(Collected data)
[Start of Attachment]

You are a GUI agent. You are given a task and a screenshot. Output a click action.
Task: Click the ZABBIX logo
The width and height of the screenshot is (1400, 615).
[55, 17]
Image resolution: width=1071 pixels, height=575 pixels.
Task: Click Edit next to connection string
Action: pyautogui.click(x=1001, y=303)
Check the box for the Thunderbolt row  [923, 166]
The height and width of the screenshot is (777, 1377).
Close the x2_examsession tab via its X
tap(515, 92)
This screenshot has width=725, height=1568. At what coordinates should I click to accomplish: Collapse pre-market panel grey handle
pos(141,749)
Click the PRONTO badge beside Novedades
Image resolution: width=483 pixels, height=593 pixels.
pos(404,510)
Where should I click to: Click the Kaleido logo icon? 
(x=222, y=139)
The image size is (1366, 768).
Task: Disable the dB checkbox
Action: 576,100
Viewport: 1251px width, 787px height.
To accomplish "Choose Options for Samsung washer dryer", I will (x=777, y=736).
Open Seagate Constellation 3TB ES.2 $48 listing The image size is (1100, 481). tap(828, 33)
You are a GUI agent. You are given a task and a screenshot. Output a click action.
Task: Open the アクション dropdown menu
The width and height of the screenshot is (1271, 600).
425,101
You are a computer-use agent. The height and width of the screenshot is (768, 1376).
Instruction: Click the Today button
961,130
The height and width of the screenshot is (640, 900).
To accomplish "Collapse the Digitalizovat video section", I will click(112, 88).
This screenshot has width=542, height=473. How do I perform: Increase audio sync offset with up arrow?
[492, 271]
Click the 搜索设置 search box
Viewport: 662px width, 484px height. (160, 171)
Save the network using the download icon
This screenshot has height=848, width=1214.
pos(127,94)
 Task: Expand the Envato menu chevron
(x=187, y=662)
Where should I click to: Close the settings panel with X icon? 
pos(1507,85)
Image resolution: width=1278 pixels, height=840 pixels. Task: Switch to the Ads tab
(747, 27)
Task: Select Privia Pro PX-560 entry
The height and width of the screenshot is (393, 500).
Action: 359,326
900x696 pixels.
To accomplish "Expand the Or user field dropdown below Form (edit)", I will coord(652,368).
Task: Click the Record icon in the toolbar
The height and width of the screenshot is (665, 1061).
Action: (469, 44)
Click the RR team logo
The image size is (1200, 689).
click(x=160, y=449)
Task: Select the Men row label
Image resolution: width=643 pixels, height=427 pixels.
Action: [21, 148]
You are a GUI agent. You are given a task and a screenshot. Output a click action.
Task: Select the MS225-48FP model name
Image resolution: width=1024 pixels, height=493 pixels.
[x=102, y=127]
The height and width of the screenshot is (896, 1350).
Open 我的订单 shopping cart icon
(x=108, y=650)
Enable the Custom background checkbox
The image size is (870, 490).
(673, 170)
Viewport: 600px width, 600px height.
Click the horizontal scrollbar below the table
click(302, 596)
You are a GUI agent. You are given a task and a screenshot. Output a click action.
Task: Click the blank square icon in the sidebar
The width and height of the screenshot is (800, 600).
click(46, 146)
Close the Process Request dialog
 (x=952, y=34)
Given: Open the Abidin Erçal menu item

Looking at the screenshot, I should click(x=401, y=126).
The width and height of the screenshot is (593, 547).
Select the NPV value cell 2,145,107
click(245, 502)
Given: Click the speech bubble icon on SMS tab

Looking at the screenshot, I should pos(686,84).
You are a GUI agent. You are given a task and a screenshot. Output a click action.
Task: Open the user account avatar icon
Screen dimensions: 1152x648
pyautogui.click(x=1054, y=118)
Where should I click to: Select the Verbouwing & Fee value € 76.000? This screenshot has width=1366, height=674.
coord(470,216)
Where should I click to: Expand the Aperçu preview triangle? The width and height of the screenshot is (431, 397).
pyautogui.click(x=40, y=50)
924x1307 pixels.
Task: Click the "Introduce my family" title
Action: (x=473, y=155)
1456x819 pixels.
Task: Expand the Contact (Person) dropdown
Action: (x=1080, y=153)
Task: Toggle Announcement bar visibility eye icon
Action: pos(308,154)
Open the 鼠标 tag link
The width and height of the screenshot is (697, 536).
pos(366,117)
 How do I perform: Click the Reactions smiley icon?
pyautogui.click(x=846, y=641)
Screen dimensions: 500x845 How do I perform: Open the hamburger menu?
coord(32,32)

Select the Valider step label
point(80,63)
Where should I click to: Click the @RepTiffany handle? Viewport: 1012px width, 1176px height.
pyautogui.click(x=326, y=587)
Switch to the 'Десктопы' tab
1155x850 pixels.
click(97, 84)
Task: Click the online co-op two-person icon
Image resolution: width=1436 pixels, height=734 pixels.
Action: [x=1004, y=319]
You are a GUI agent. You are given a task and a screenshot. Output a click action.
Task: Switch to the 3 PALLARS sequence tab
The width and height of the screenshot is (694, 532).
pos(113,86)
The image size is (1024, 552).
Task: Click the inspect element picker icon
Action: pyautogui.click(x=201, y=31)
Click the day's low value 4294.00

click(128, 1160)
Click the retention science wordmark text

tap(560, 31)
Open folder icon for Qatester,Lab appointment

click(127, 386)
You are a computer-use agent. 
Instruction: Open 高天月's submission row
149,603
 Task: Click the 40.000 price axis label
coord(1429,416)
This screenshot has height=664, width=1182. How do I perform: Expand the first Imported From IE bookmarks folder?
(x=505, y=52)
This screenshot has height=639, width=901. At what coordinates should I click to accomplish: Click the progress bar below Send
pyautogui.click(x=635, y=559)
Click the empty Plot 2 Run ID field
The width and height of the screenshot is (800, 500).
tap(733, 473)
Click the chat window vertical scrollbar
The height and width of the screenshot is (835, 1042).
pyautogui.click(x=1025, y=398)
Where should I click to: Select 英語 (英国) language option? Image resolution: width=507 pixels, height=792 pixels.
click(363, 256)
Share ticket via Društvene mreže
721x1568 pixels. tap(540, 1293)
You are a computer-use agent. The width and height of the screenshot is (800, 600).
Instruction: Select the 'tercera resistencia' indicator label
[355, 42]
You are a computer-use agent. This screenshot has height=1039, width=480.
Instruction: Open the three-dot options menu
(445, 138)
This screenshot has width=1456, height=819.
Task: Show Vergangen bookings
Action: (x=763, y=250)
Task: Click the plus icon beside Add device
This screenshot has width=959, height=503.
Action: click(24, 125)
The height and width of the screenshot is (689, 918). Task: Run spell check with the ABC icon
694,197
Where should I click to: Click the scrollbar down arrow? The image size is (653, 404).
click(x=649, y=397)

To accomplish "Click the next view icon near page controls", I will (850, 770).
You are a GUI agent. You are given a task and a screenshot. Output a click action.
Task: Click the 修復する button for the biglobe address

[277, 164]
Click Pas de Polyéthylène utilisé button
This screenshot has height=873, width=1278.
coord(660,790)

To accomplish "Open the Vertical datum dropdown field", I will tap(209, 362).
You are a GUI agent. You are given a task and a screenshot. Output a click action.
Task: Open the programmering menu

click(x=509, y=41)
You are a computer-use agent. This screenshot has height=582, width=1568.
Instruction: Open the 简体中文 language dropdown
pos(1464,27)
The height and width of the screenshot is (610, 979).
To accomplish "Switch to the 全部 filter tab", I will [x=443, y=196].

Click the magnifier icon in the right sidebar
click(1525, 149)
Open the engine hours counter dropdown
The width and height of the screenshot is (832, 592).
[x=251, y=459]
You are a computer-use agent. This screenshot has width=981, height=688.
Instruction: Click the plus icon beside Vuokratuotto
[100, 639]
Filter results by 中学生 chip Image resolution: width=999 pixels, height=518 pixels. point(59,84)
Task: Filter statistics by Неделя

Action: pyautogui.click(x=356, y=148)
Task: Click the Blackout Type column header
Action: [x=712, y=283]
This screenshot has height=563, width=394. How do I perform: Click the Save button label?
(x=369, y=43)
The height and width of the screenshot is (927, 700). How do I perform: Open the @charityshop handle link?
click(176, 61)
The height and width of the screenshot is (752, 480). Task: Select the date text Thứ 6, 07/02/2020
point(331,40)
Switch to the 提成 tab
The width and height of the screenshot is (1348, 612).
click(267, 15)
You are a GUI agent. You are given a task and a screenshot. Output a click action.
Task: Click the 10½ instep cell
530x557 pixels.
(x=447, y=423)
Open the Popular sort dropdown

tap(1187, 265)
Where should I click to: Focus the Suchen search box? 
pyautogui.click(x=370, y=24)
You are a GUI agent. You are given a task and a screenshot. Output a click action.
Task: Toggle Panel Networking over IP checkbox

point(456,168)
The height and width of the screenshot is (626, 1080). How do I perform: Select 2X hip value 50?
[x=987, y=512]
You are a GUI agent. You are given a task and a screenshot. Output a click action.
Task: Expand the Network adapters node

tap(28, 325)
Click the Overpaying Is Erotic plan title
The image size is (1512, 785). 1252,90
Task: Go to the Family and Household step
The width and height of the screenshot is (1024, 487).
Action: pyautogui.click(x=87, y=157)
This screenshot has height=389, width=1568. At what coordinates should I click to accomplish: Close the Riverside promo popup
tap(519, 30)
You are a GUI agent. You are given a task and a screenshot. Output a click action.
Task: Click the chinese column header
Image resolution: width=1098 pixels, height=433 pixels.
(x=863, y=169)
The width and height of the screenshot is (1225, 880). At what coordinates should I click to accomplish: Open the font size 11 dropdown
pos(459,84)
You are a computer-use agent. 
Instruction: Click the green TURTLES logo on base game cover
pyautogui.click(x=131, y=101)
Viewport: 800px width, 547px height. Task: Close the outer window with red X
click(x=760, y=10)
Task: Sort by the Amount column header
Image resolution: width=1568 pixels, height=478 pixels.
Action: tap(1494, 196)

[End of Attachment]

Task instructions = Send back an exact copy of only the lines from the line with "Close the x2_examsession tab via its X" up to and including the line with "You are a computer-use agent. The height" in the data above.

Answer for the task =
Close the x2_examsession tab via its X
tap(515, 92)
This screenshot has width=725, height=1568. At what coordinates should I click to accomplish: Collapse pre-market panel grey handle
pos(141,749)
Click the PRONTO badge beside Novedades
Image resolution: width=483 pixels, height=593 pixels.
pos(404,510)
Where should I click to: Click the Kaleido logo icon? 
(x=222, y=139)
The image size is (1366, 768).
Task: Disable the dB checkbox
Action: 576,100
Viewport: 1251px width, 787px height.
To accomplish "Choose Options for Samsung washer dryer", I will (x=777, y=736).
Open Seagate Constellation 3TB ES.2 $48 listing The image size is (1100, 481). tap(828, 33)
You are a GUI agent. You are given a task and a screenshot. Output a click action.
Task: Open the アクション dropdown menu
The width and height of the screenshot is (1271, 600).
425,101
You are a computer-use agent. The height and width of the screenshot is (768, 1376).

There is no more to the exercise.